La menace islamique, une logique médiatique
Al Djihâd
L’universitaire Tariq Ramadan s’interroge : « comment, en effet, l’une des notions les plus fondamentales de l’islam en est elle venue à exprimer l’une de ses caractéristiques les plus sombres ? Comment un concept fort de la plus intense des spiritualités est il devenu le symbole le plus négatif de l’expression religieuse ? » Il explique lui aussi que la cause provient en partie des croisades. Djihâd, est en effet un terme coranique. Pour le comprendre il nécessite de se plonger dans la compréhension du Coran et de la sunna. Contrairement à ce que l’on croit Al Djihâd signifie littéralement effort. La signification appartient à l’ordre mystique. Selon la spiritualité musulmane, l’homme doit faire un effort pour contrôler les agitations de son âme et établir ainsi l’équilibre et la sérénité. Cet acte se nomme : « Djihâd an-nafs ». Tariq Ramadan, islamologue explique et traduit cette notion tant employée par les médias en ces termes : « La tension est naturelle, le conflit de l’intimité est proprement humain et l’homme chemine se réalise dans et par l’effort qu’il fournit pour donner force et présence à l’inclination de son être la moins violente, la moins colérique, la moins agressive. Il lutte, au quotidien, contre les forces les plus négatives de son être : il sait que son humanité sera au prix de leur maîtrise. Cet effort intime, cette lutte entre les postulations de l’intériorité est la traduction – littérale et figurée – la mieux appropriée du mot djihâd. »
Le 11 septembre…
Alors que les médias commençaient à porter un regard beaucoup plus complexe sur l’Islam en général, les attentats tragiques du 11 septembre 2001 ont réactivé les vieux réflexes. Aussi bien au niveau des responsables politiques que des journalistes, les discours vont être à l’origine de nombreux amalgames. Des termes lâchés par le président des Etats-Unis comme « croisades », « le bien contre le mal » vont être repris en boucle par les médias.

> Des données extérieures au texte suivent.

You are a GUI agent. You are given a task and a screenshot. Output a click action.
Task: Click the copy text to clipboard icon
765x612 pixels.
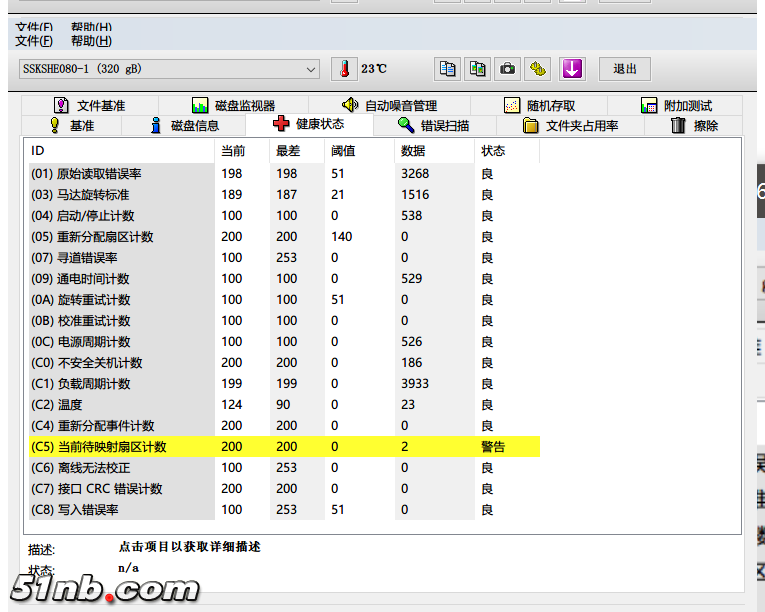coord(448,69)
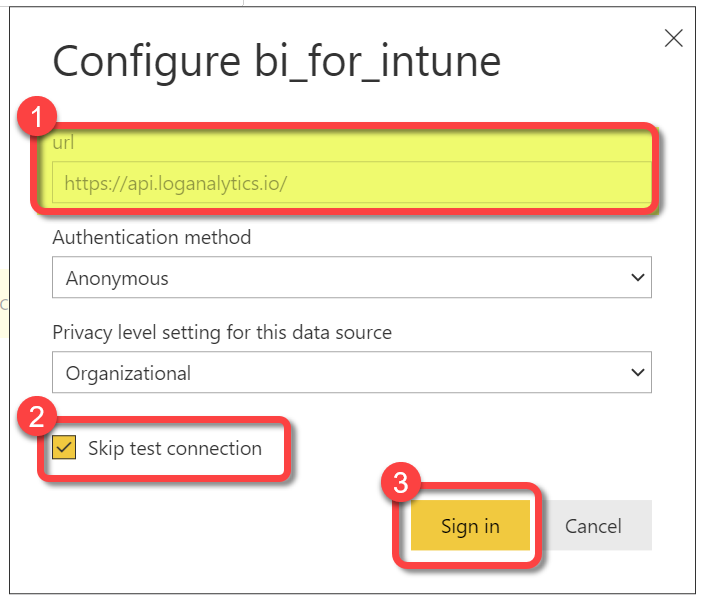Screen dimensions: 706x604
Task: Open the Authentication method combo box
Action: tap(351, 278)
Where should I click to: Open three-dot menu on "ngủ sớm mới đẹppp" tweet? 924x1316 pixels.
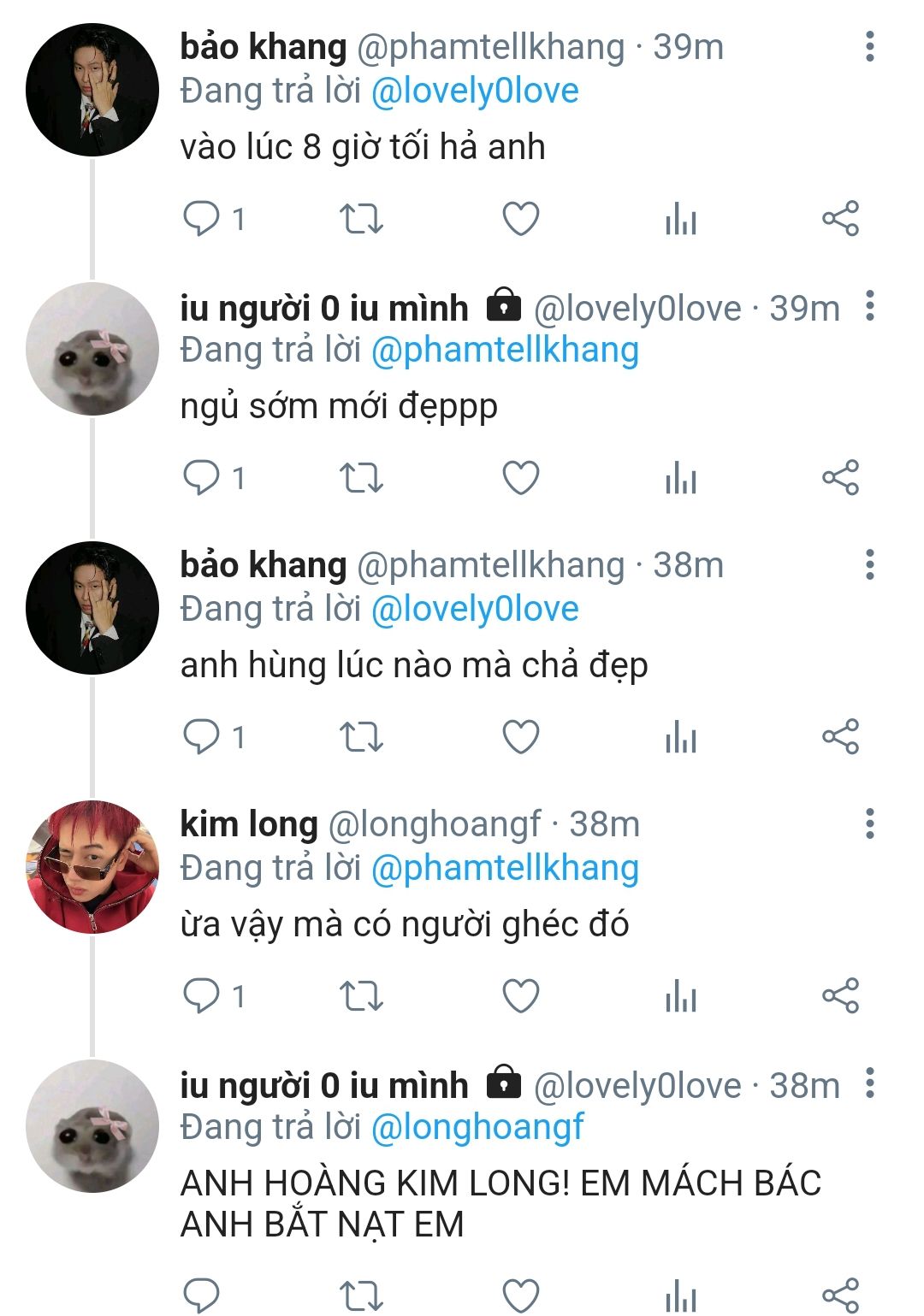pyautogui.click(x=869, y=306)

Cyrille Louis, pour Le figaro titre son enquête : « Dans les banlieues, les fondamentalistes se taisent… » L’Express publie : « la Troisième Guerre mondiale a commencé mardi 11 septembre sur la côte est des Etats-Unis. Une guerre mondiale d'un nouveau genre, inédite dans l'Histoire, entre le terrorisme, selon toute vraisemblance islamiste, et l'Occident. On ne connaissait ni le jour ni le lieu où ceux que l'on désigne déjà comme les guerriers d'Allah frapperaient. (14) » On n’invite plus les scientifiques reconnus comme Gilles Kepel et Olivier Roy qui avaient notamment ensemble écrit le livre expansion et déclin de l'islamisme, (Ed.Gallimard, 2000). On préfère inviter des réactionnaires comme Alexandre del Valle ou Oriana Fallaci et entendre des discours sur une éventuelle guerre de civilisation entachée d’islamophobie. Lorsque des intellectuels musulmans, très engagés sur le terrain, militent pour une expression de la citoyenneté, condamnent les attentats, mais continuent à mener d’exégèse coranique ; ils sont accusés de tenir un double langage. «Un fondamentaliste charmeur spécialiste du double langage» déclare Antoine Sfeir, directeur des Cahiers de l'Orient en parlant de Tariq Ramadan, dans les colonnes de Lyon Mag’. La publication est poursuivie en justice pour diffamation par l’universitaire. «C'est la première fois que j'entame une telle procédure, les limites ont été ici clairement dépassées en laissant croire que je puisse être à l'origine du recrutement de jeunes terroristes» tient à préciser Tariq Ramadan. C’est aussi la première fois que quatre associations musulmanes poursuivent le magazine littéraire Lire accusé d’avoir publié des propos racistes de Michel
Les musulmans commencent à peine à se saisir des leviers démocratiques telle que la justice pour rappeler à l’ordre et à leurs devoirs éthiques les médias usant impunément des amalgames et de la diffamation. La participation des musulmans aux processus médiatique aidera beaucoup à réduire la discrimination des médias à l’égard de l’Islam et des musulmans.